Clare Adamson (above), the convener of Holyrood’s Constitution Committee, has already warned the act “effectively removes the Scottish Parliament’s ability to act in many devolved areas”.
Gove’s relatively mild-mannered response to questions at Holyrood’s Finance Committee meeting yesterday couldn’t quite cover up the fact that most of the detail in the moves to replace EU funding has been a mess.
He admitted that there had been problems allowing local authorities enough time to properly submit bids and had to face down claims that councils might be left out of pocket buying in expertise to put together bids which might ultimately fail.
The system of deciding which areas would benefit from extra cash was also mired in confusion. Areas deemed to deserve the highest priority would be “first in the queue” for the cash but wouldn’t necessarily get it.
He denied suggestions that MPs, or indeed MSPs, would have a veto on decisions to fund projects, although their support would be a “very powerful additional force to be reckoned with”. However, projects deemed worthwhile by Westminster would be considered on their own merits and might end up winning the cash even if local representatives opposed them. Gove had to admit that even the system for allocating priorities was a muddle. The Highlands and Islands somehow ended up with the same lower priority status as the City of London, one of the richest areas in the UK.

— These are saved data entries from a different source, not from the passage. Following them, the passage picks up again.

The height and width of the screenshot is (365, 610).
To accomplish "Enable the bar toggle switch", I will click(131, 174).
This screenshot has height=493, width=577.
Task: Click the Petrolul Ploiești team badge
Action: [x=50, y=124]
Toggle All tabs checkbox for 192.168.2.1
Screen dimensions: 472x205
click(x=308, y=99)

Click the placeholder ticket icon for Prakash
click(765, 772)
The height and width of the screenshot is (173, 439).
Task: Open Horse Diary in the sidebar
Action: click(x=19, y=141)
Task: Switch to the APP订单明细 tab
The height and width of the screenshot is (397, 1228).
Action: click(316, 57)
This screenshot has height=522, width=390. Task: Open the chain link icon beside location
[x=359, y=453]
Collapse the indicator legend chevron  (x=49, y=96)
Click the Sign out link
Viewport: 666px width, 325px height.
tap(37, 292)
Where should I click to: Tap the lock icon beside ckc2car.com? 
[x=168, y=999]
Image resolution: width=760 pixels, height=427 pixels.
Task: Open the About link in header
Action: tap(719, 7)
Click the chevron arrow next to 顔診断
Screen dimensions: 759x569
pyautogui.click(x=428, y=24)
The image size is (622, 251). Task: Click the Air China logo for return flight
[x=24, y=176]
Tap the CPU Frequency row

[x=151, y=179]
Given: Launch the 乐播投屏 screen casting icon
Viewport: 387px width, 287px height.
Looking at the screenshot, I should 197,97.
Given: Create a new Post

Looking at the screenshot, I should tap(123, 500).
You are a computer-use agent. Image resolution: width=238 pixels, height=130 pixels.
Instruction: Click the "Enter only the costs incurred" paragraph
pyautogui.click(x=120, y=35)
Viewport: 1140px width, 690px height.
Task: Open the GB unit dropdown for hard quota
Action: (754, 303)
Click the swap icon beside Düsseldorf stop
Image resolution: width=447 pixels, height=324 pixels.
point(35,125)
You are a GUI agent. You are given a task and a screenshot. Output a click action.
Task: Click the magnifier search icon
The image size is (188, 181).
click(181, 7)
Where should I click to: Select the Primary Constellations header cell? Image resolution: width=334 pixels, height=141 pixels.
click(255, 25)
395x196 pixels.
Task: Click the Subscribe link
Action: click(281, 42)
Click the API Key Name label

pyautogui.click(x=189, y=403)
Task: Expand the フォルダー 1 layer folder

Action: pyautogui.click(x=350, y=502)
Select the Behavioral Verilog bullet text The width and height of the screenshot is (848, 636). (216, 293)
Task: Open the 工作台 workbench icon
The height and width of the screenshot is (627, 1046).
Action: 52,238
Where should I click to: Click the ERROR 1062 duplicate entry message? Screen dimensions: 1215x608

How did that happen? Because the people making those decisions in London don’t know enough about the areas affected. Just as the people deciding which projects should be given the green light don’t know enough about the needs of areas in which the projects are based. There’s an obvious solution to these problems – give the responsibility to the Scottish Government.
Michael Gove tried several times to insist that Westminster was determined to work with local authorities and the Scottish Government, but the facts tell a different story.
The Scottish Government has been kept firmly out of the loop while these decisions have been taken elsewhere. Worse, this is no accident. It was a deliberate exclusion by a party in power at Westminster but with no hope of winning anything like a majority at Westminster. There is no moral argument for leaving major spending decisions to a party with so little public support while refusing to consult with a government with such considerable backing.
Also left out in the cold are organisations who depend on these funding decisions for their very existence and yet have not been given the information they have asked for. When Gove was challenged about these delays all he delivered were the usual empty promises. The Levelling Up department may have fallen down on the job until now, but we are expected to believe matters will dramatically approve in the future.
On top of all these mistakes, we are no further forward in wringing assurances from London politicians that Scotland will not emerge from this whole fiasco with less money than before. The Scottish Government suggests the end result will be a shortfall of at least £138m each year.
When pressed on that issue, Gove delivered a defence staggering under the weight of a blitz of acronyms which obscured any meaning. There was something about legacy spending dipping while the new Share Prosperity Fund increased. What that will mean for bottom-line comparisons remains to be seen.
What’s clear is that Gove, Johnson and their cronies want to strip powers from the Scottish Governrment in a deliberate bid to limit Holyrood’s effectiveness.
That same ambition is behind a call from Gove that the Scottish Government should devolve more of its remaining powers to local authorites, which is a bit rich coming from a politician whose party is desperately trying to bring more and more devolved powers back under its control.
It’s a warning shot which, combined with Gove’s increasing determination to deal with local councils over the head of the Scottish Parliament, makes it more imperative than ever that the upcoming council elections deliver a strong and clear message to Westminster: get your hands off Scottish democracy.